■ Directions:
Please rewrite the lines from the start through the line containing "tap(435, 420)", changing "Screen dimensions" to "Screen size" and keeping everything else the same. Leave the pictures out of your answer.

++++ Records shown ++++

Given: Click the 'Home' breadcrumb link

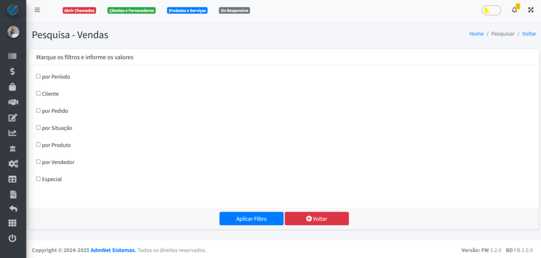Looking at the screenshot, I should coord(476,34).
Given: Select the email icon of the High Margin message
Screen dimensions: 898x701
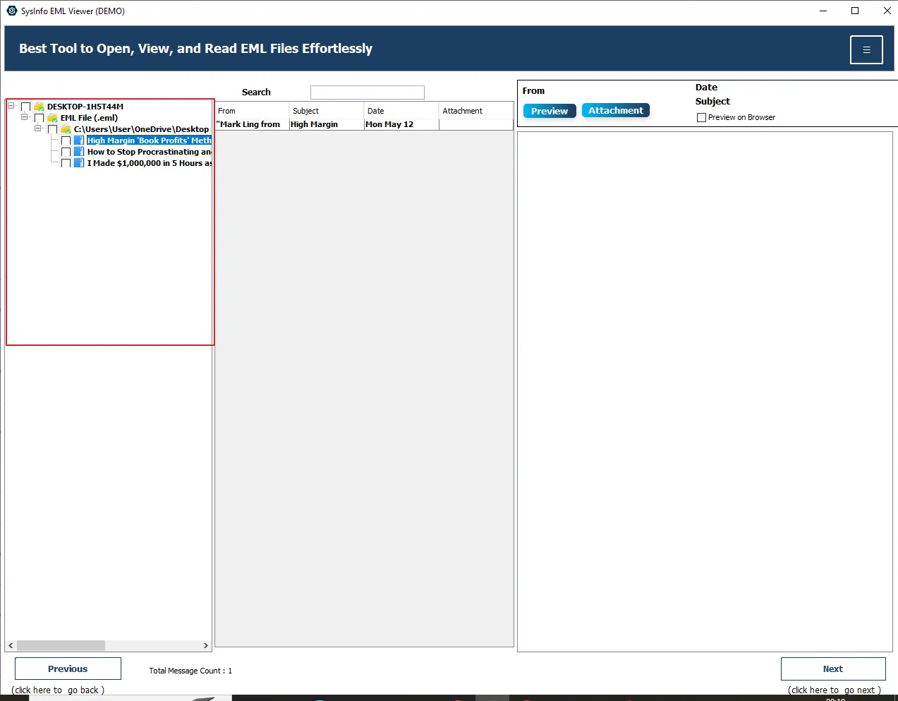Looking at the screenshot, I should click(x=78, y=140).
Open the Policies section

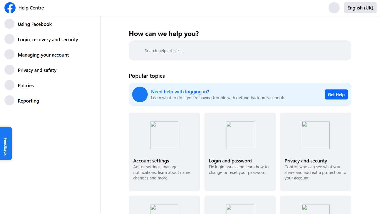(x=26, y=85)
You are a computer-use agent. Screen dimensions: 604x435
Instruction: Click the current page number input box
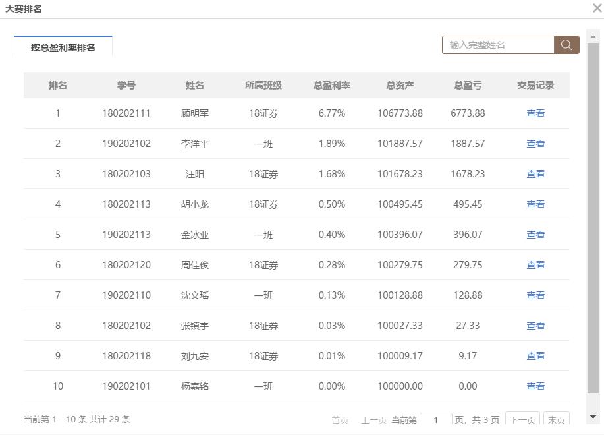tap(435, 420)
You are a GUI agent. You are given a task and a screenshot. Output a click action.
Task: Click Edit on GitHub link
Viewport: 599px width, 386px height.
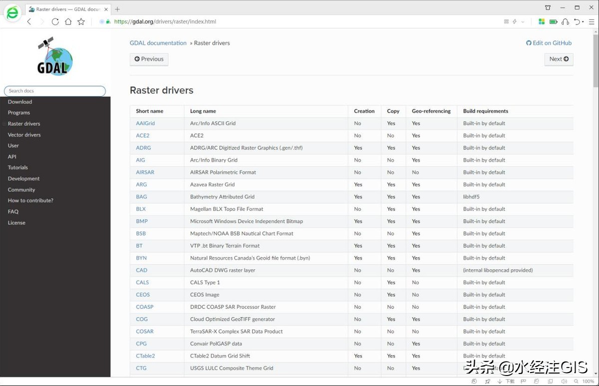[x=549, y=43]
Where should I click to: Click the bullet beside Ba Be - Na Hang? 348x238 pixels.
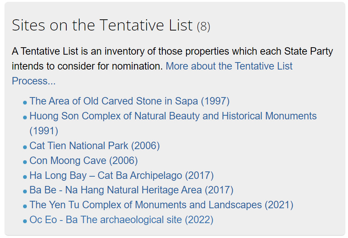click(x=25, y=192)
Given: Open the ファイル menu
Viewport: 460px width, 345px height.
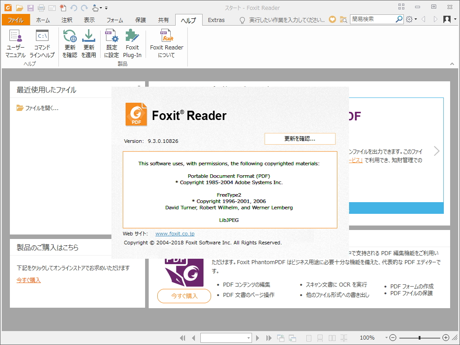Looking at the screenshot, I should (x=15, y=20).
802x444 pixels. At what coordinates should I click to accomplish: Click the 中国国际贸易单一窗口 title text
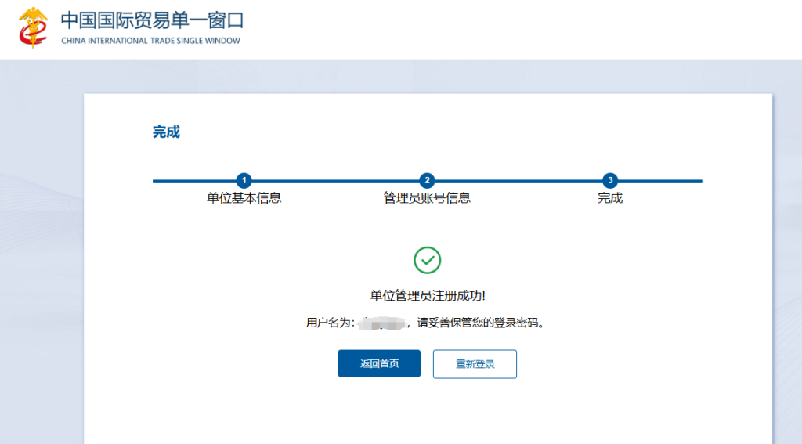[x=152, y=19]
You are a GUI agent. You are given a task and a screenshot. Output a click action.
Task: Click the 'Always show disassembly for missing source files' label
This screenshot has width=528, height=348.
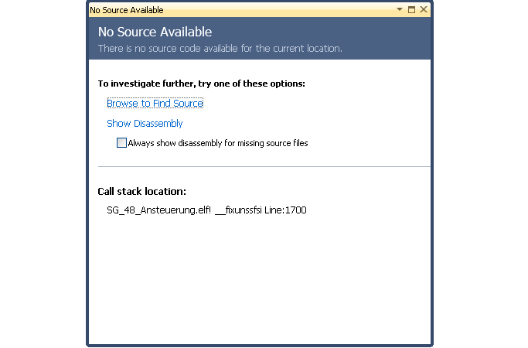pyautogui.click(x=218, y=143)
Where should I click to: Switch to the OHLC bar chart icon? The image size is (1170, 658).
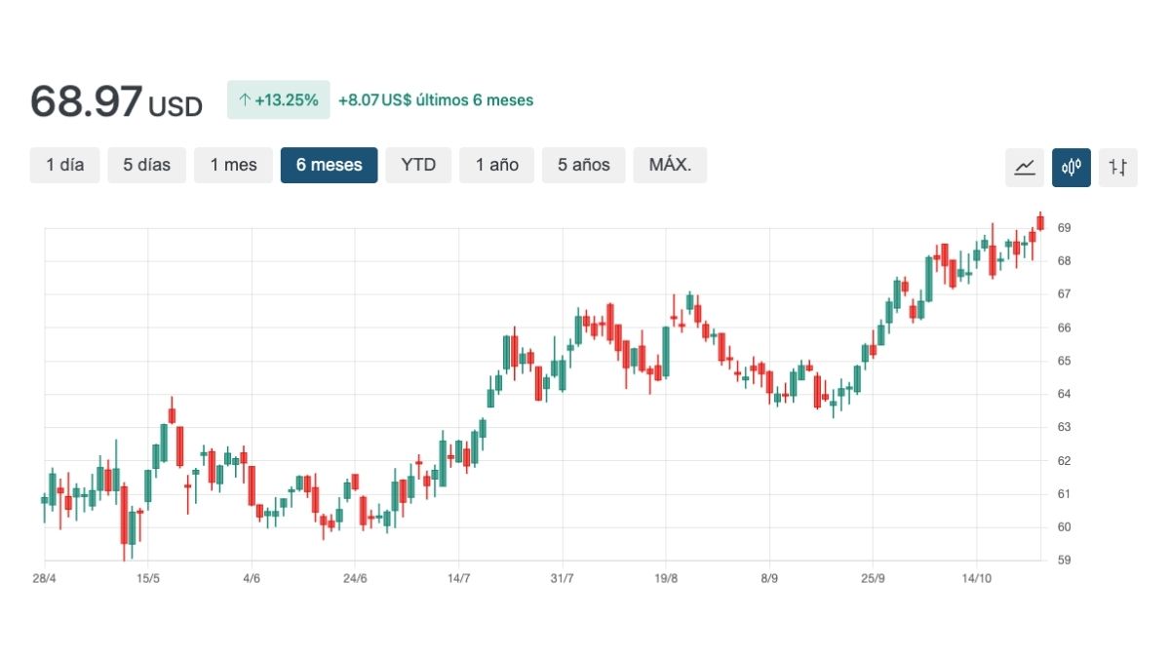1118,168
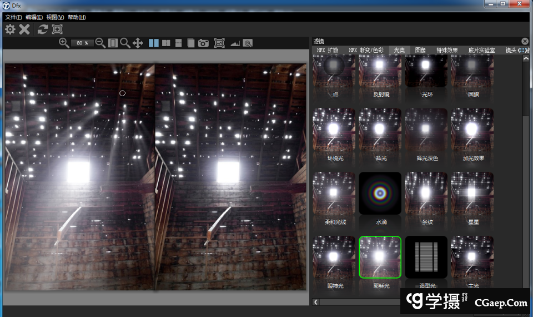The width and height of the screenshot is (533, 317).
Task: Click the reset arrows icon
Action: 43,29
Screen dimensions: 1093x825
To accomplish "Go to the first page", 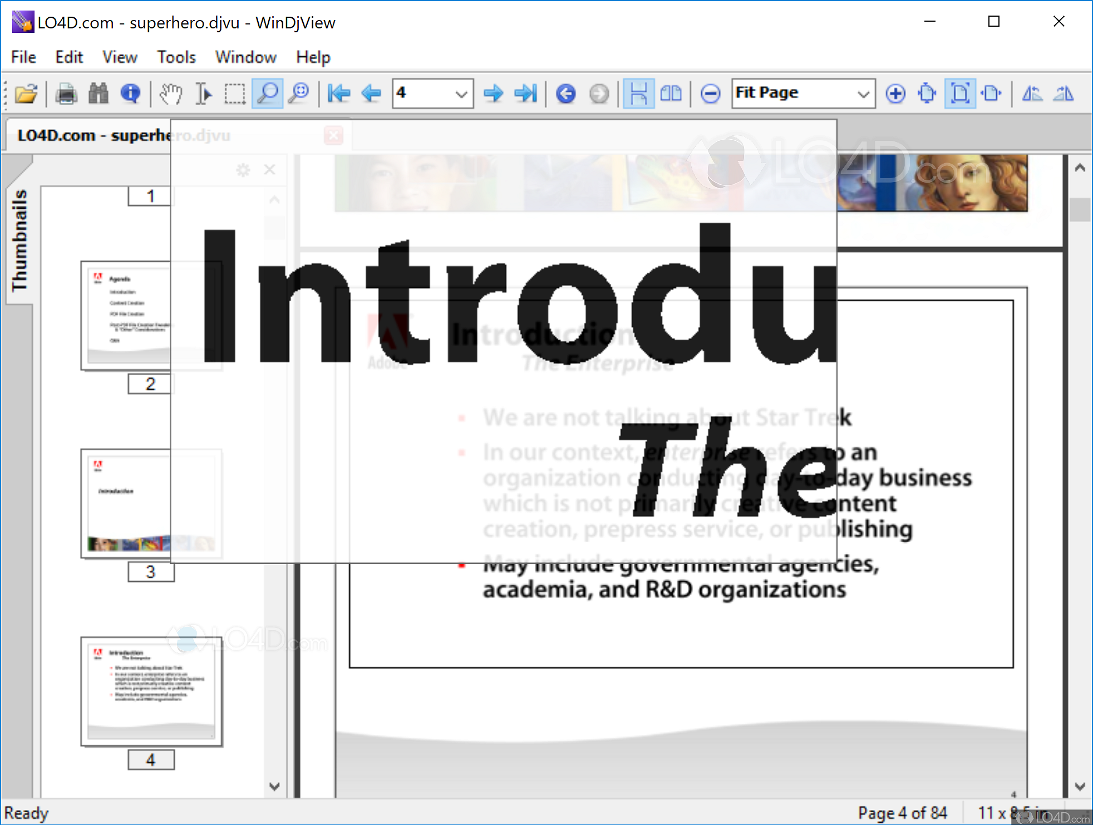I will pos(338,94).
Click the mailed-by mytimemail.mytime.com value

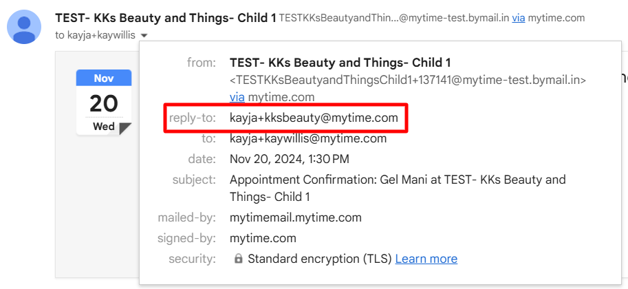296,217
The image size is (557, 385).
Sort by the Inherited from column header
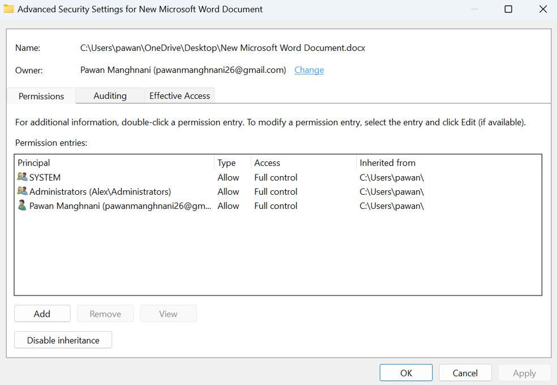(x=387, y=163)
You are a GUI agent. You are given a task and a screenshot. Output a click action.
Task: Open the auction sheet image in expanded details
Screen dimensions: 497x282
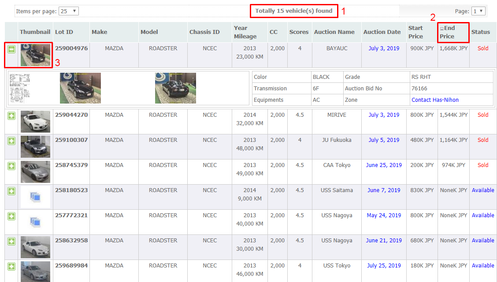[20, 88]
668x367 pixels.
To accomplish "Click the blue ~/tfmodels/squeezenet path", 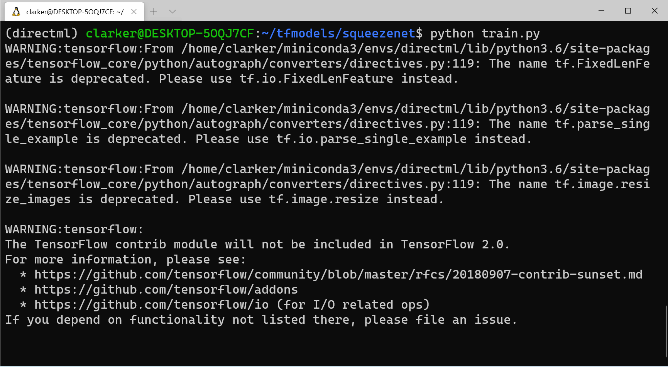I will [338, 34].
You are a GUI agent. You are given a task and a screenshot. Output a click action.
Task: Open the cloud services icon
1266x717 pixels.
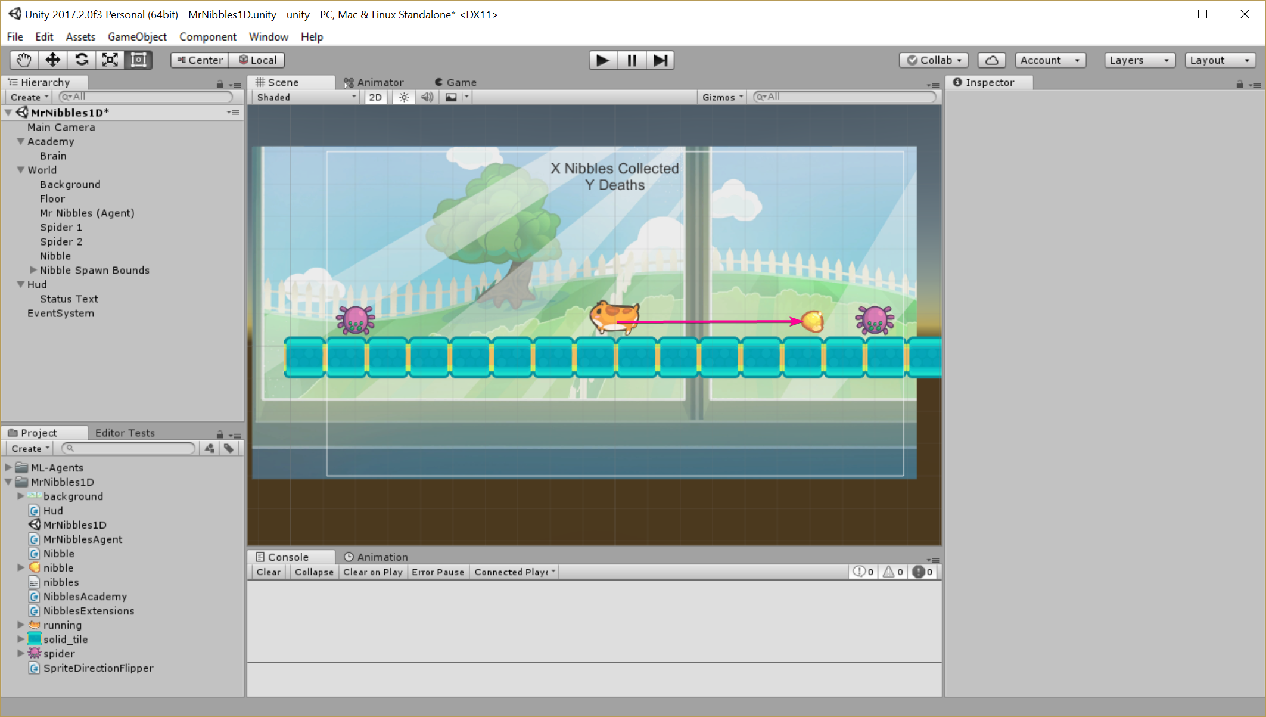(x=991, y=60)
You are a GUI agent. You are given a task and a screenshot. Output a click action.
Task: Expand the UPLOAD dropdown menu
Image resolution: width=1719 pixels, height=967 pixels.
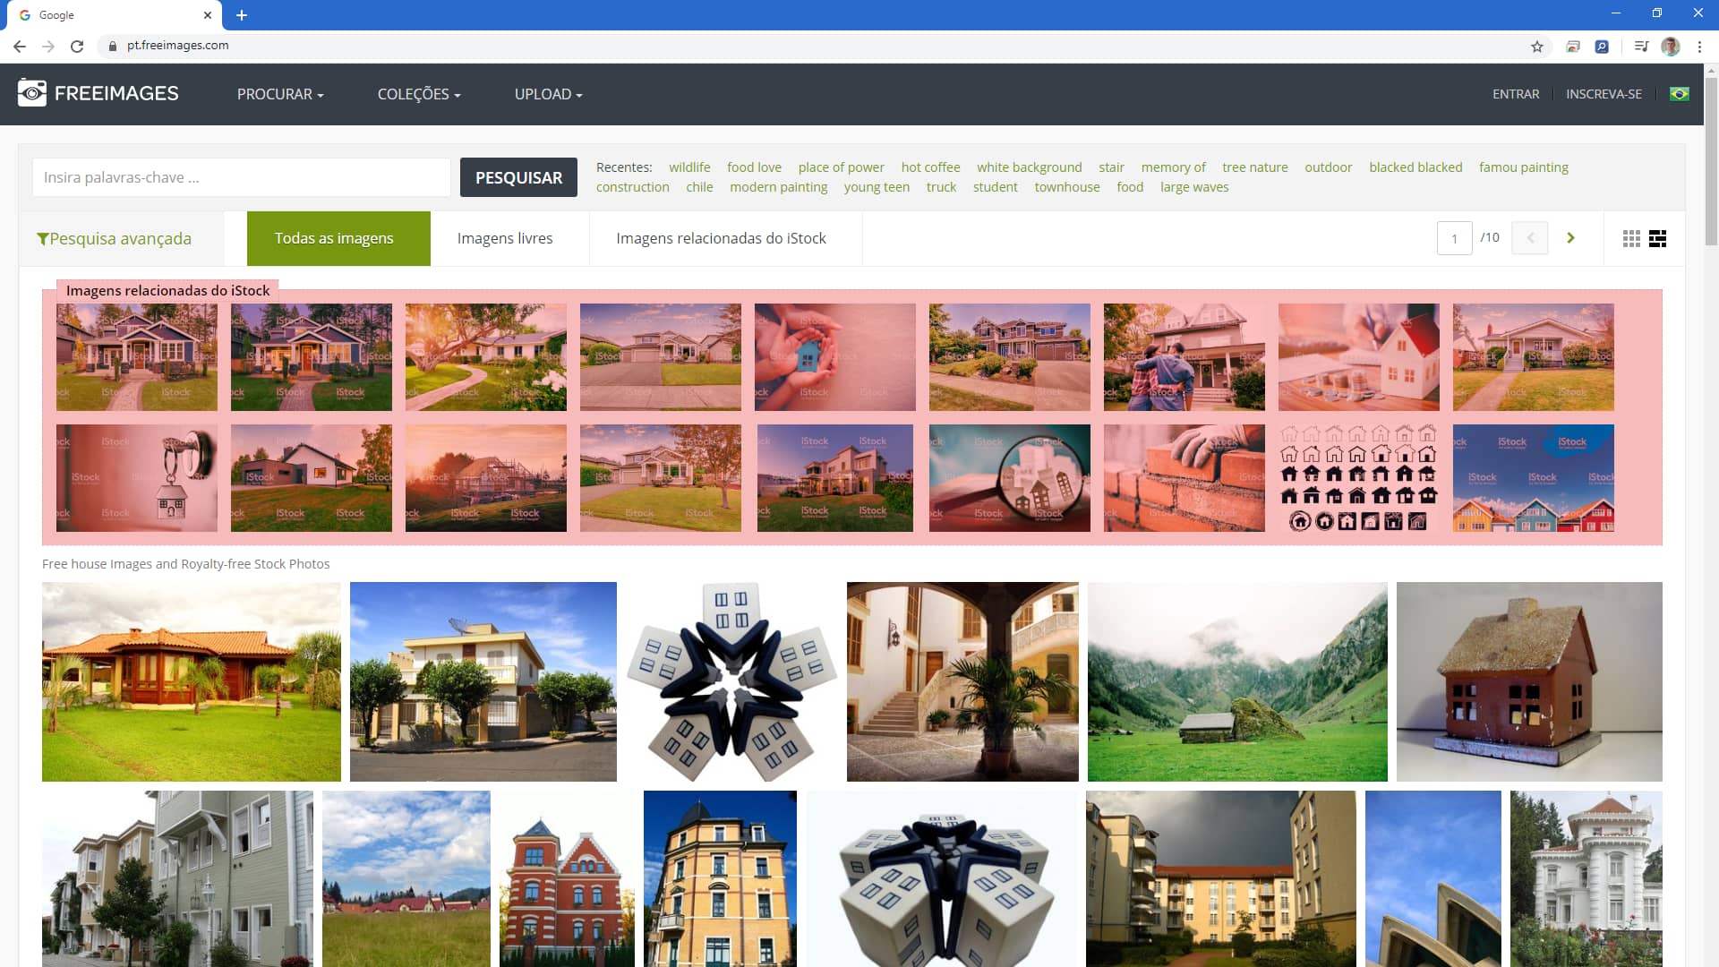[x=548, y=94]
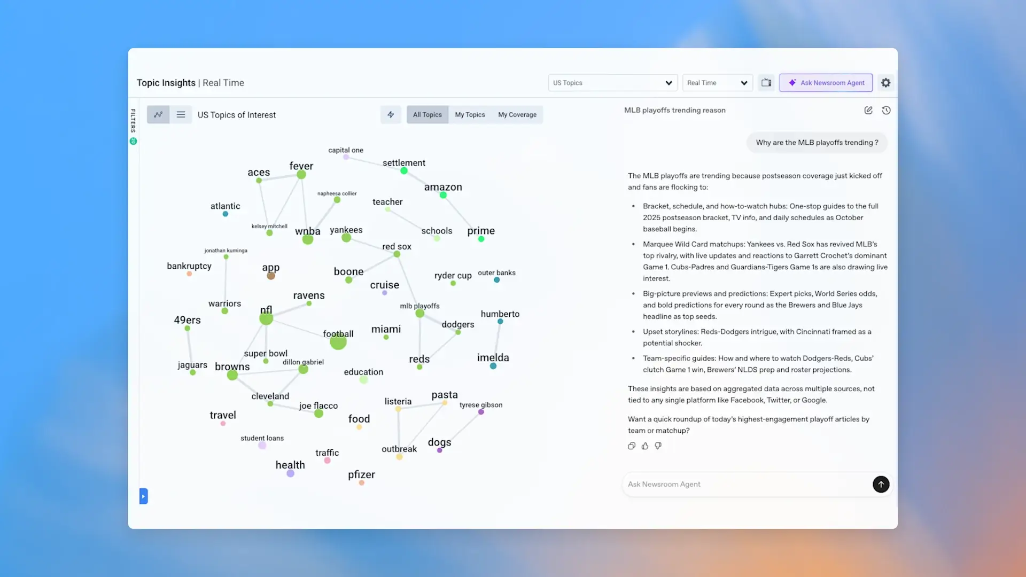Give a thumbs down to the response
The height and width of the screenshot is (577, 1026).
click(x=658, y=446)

++++

■ The result:
Given: Click the 'Home' breadcrumb link

Looking at the screenshot, I should coord(476,34).
Given: Select the email icon of the High Margin message
Screen size: 898x701
Looking at the screenshot, I should click(x=78, y=140).
Open the Policies section

(x=26, y=85)
You are a computer-use agent. Screen size: 604x435
Instruction: Click the current page number input box
tap(435, 420)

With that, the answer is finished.